What is MSF doing in Türkiye?
Key figures (as of February 25, 2023)
- More than 27,000 hygiene kits distributed
- More than 14,000 relief items distributed
- More than 20,000 liters of water provided
- More than 180,000 meals served
- More than 9,000 food items distributed
- More than 34 metric tons of wood distributed
Because MSF is not registered in Türkiye, all MSF relief activities are carried out in collaboration with local nongovernmental and civil society organizations.
Supply donations and water and sanitation
MSF teams donated generators as well as more than 7,000 hygiene kits and relief items, such as blankets, sleeping bags, power banks, electrical stoves, diapers, and winter clothing. We have also donated more than 20,000 liters of water, a vehicle for transporting medicine, and fuel for mobile clinics.
We have donated 250 hygiene kits and 400 thermal undergarments for first responders (health care workers and search and rescue teams) and donated food in villages on the outskirts of the town.
MSF donated 3,000 hygiene kits to the Turkish Red Crescent.
MSF teams donated medical and non-medical items to Islahiye hospital and a camp for displaced people, as well as hygiene kits to the Turkish Red Crescent.
In Hatay we have donated more than 3,000 relief items, tents, and 14,000 hygiene kits and provided food and water for hospitals. MSF teams have also donated more than 8,000 food items, including bread and food kits. And we've improved access to water and sanitation in the town and makeshift camps for displaced people by installing more than 60 showers in camps and three water points in parks.
In addition, MSF supported a partner organization in conducting mobile clinics focusing on mother and child care (prenatal care, neonatal care, infant and child care) ands made a medical donation of scabies treatment.
MSF supported the distribution of 180,000 hot meals to 6,000 people in four camps in Kilis with the International Blue Crescent and Turkish Red Crescent.
MSF assessed water and sanitation needs in rural areas of the Nurdağı district.
Kahramanmaras, Pazarcik, and Kayseri
MSF teams donated relief items, such as sleeping bags, winter clothes for babies, and personal care items, as well as hygiene kits. Our teams also provided fresh fruit and vegetables to organizations offering meals to displaced people.

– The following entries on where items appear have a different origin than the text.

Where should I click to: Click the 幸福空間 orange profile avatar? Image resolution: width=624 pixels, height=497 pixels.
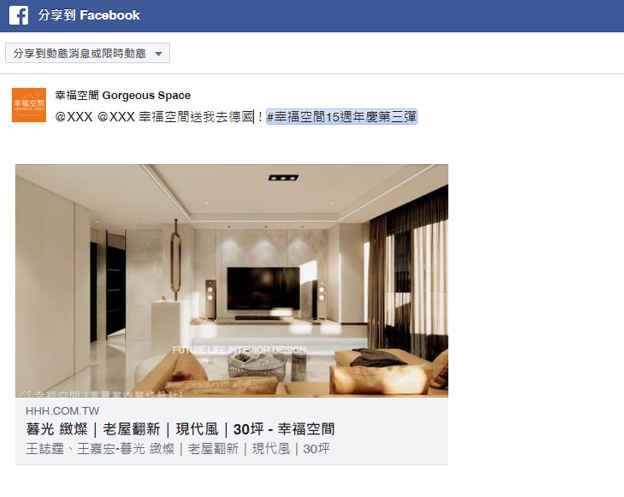click(x=29, y=105)
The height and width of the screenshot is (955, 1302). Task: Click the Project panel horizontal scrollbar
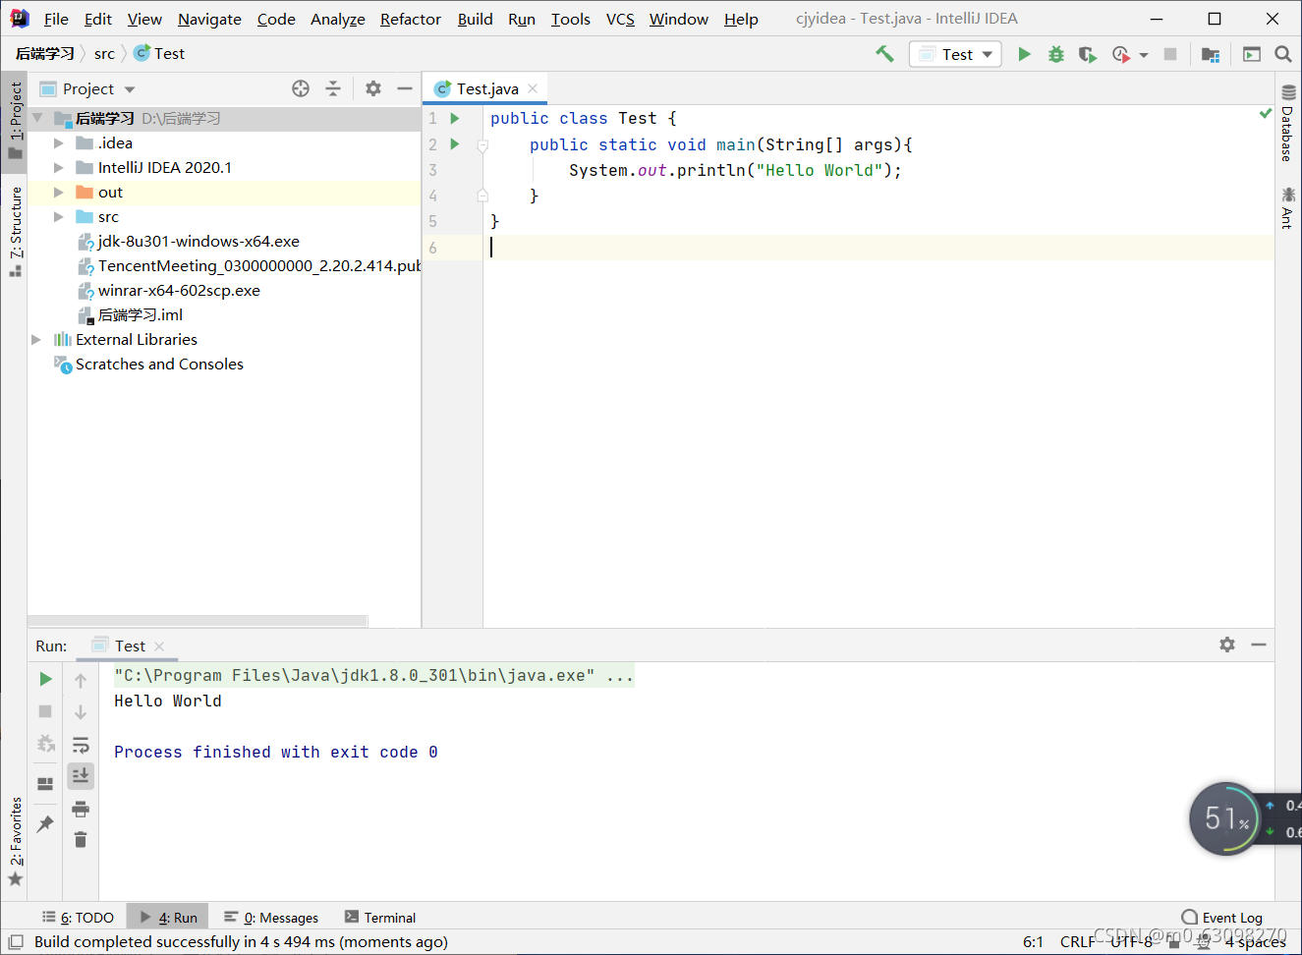[x=198, y=621]
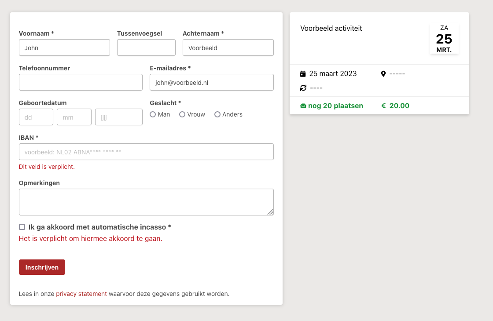The height and width of the screenshot is (321, 493).
Task: Open the privacy statement link
Action: pyautogui.click(x=81, y=294)
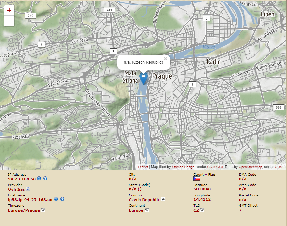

MSF donated 500 hygiene kits and 150 packs of adult diapers for people in informal camps and villages in hard-to-reach areas.
Mental health support
Hatay, Kahramanmaras, Pazarcik and Kayseri
MSF has provided mental health and psychosocial support for people affected by the earthquake, including volunteers and search and rescue teams engaged in the response through individual and group work. We've also donated pedagogical materials for psychosocial workshops.

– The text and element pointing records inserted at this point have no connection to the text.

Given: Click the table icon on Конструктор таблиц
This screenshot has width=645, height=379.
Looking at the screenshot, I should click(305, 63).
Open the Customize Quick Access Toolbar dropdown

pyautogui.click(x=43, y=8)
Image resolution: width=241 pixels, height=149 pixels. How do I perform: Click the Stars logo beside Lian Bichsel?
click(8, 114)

What is the situation in southern Türkiye?
According to officials, more than 1.5 million people in Türkiye have been left homeless by the earthquakes and their aftershocks, which caused thousands of building to collapse.
National search and rescue teams are concluding activities in towns like Malatya, Adiyaman, Gaziantep, and other areas affected by the quakes. Bulldozers are removing tons of rubble. The authorities are inspecting buildings that are still standing.
Across the most-affected cities, tens of thousands of buildings have been damaged. Continuing aftershocks have left people displaced by the quakes afraid to return to their homes. Many informal camps for displaced people have sprung up in open spaces like stadiums, squares, and in streets. Many people are sleeping in their cars to keep warm, as temperatures drop well below freezing at night in some areas.
Many other people have chosen to leave for rural areas outside the cities, where the quakes caused less damage. These people are also in need of humanitarian aid and shelter. In settlements outside cities it is now common for 20 or 30 people to share small houses with just a few rooms.